WRITTEN PROBLEM: Give every nonblank line of the listing below as a Markdown table with the columns Row and Line, numbering the rows in order.

(Interface element records)
— begin —

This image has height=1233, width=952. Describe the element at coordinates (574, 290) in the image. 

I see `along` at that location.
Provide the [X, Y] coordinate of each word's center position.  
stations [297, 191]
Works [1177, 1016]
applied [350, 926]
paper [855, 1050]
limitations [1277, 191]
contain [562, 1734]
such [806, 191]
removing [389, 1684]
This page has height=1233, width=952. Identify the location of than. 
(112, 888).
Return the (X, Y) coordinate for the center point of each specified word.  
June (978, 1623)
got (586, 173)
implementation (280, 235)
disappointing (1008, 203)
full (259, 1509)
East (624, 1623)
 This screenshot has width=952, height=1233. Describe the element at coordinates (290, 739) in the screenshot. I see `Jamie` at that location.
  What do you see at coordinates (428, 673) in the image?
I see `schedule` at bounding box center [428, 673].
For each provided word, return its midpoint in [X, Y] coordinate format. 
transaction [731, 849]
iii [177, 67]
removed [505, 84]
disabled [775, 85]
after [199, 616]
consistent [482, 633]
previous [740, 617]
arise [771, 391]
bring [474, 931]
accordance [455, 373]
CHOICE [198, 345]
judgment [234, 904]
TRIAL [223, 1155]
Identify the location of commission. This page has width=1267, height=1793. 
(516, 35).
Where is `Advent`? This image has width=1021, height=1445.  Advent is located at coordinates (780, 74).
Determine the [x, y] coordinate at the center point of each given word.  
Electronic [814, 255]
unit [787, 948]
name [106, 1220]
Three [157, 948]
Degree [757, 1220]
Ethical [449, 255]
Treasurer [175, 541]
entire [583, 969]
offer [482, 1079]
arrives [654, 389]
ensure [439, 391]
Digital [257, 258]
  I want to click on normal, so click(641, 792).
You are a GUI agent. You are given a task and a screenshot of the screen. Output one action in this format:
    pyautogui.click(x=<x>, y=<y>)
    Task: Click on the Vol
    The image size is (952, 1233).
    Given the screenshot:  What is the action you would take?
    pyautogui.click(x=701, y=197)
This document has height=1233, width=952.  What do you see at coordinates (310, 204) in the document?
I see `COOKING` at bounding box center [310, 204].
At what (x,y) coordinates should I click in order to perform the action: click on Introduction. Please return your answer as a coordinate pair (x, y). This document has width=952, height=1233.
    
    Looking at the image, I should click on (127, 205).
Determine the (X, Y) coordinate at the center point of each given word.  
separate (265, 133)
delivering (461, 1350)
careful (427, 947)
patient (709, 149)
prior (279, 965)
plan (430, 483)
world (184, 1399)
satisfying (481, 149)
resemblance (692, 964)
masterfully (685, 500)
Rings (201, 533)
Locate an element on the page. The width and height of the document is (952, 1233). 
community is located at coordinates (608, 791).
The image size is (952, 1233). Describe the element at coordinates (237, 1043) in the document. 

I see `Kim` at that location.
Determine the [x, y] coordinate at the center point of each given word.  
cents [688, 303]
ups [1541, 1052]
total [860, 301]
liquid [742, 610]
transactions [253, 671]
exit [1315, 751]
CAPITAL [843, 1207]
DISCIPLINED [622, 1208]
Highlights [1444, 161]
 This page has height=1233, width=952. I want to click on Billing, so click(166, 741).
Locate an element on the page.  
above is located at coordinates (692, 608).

— end —

RESPONSE BELOW:
| Row | Line |
|---|---|
| 1 | This image has height=1233, width=952. Describe the element at coordinates (574, 290) in the image.  |
| 2 | I see `along` at that location. |
| 3 | Provide the [X, Y] coordinate of each word's center position.   |
| 4 | stations [297, 191] |
| 5 | Works [1177, 1016] |
| 6 | applied [350, 926] |
| 7 | paper [855, 1050] |
| 8 | limitations [1277, 191] |
| 9 | contain [562, 1734] |
| 10 | such [806, 191] |
| 11 | removing [389, 1684] |
| 12 | This page has height=1233, width=952. Identify the location of than.  |
| 13 | (112, 888). |
| 14 | Return the (X, Y) coordinate for the center point of each specified word.   |
| 15 | June (978, 1623) |
| 16 | got (586, 173) |
| 17 | implementation (280, 235) |
| 18 | disappointing (1008, 203) |
| 19 | full (259, 1509) |
| 20 | East (624, 1623) |
| 21 |  This screenshot has width=952, height=1233. Describe the element at coordinates (290, 739) in the screenshot. I see `Jamie` at that location. |
| 22 |   What do you see at coordinates (428, 673) in the image? |
| 23 | I see `schedule` at bounding box center [428, 673]. |
| 24 | For each provided word, return its midpoint in [X, Y] coordinate format.  |
| 25 | transaction [731, 849] |
| 26 | iii [177, 67] |
| 27 | removed [505, 84] |
| 28 | disabled [775, 85] |
| 29 | after [199, 616] |
| 30 | consistent [482, 633] |
| 31 | previous [740, 617] |
| 32 | arise [771, 391] |
| 33 | bring [474, 931] |
| 34 | accordance [455, 373] |
| 35 | CHOICE [198, 345] |
| 36 | judgment [234, 904] |
| 37 | TRIAL [223, 1155] |
| 38 | Identify the location of commission. This page has width=1267, height=1793.  |
| 39 | (516, 35). |
| 40 | Where is `Advent`? This image has width=1021, height=1445.  Advent is located at coordinates (780, 74). |
| 41 | Determine the [x, y] coordinate at the center point of each given word.   |
| 42 | Electronic [814, 255] |
| 43 | unit [787, 948] |
| 44 | name [106, 1220] |
| 45 | Three [157, 948] |
| 46 | Degree [757, 1220] |
| 47 | Ethical [449, 255] |
| 48 | Treasurer [175, 541] |
| 49 | entire [583, 969] |
| 50 | offer [482, 1079] |
| 51 | arrives [654, 389] |
| 52 | ensure [439, 391] |
| 53 | Digital [257, 258] |
| 54 |   I want to click on normal, so click(641, 792). |
| 55 | You are a GUI agent. You are given a task and a screenshot of the screen. Output one action in this format: |
| 56 |     pyautogui.click(x=<x>, y=<y>) |
| 57 |     Task: Click on the Vol |
| 58 |     The image size is (952, 1233). |
| 59 |     Given the screenshot:  What is the action you would take? |
| 60 |     pyautogui.click(x=701, y=197) |
| 61 | This document has height=1233, width=952.  What do you see at coordinates (310, 204) in the document? |
| 62 | I see `COOKING` at bounding box center [310, 204]. |
| 63 | At what (x,y) coordinates should I click in order to perform the action: click on Introduction. Please return your answer as a coordinate pair (x, y). This document has width=952, height=1233. |
| 64 |     Looking at the image, I should click on (127, 205). |
| 65 | Determine the (X, Y) coordinate at the center point of each given word.   |
| 66 | separate (265, 133) |
| 67 | delivering (461, 1350) |
| 68 | careful (427, 947) |
| 69 | patient (709, 149) |
| 70 | prior (279, 965) |
| 71 | plan (430, 483) |
| 72 | world (184, 1399) |
| 73 | satisfying (481, 149) |
| 74 | resemblance (692, 964) |
| 75 | masterfully (685, 500) |
| 76 | Rings (201, 533) |
| 77 | Locate an element on the page. The width and height of the document is (952, 1233).  |
| 78 | community is located at coordinates (608, 791). |
| 79 | The image size is (952, 1233). Describe the element at coordinates (237, 1043) in the document.  |
| 80 | I see `Kim` at that location. |
| 81 | Determine the [x, y] coordinate at the center point of each given word.   |
| 82 | cents [688, 303] |
| 83 | ups [1541, 1052] |
| 84 | total [860, 301] |
| 85 | liquid [742, 610] |
| 86 | transactions [253, 671] |
| 87 | exit [1315, 751] |
| 88 | CAPITAL [843, 1207] |
| 89 | DISCIPLINED [622, 1208] |
| 90 | Highlights [1444, 161] |
| 91 |  This page has height=1233, width=952. I want to click on Billing, so click(166, 741). |
| 92 | Locate an element on the page.   |
| 93 | above is located at coordinates (692, 608). |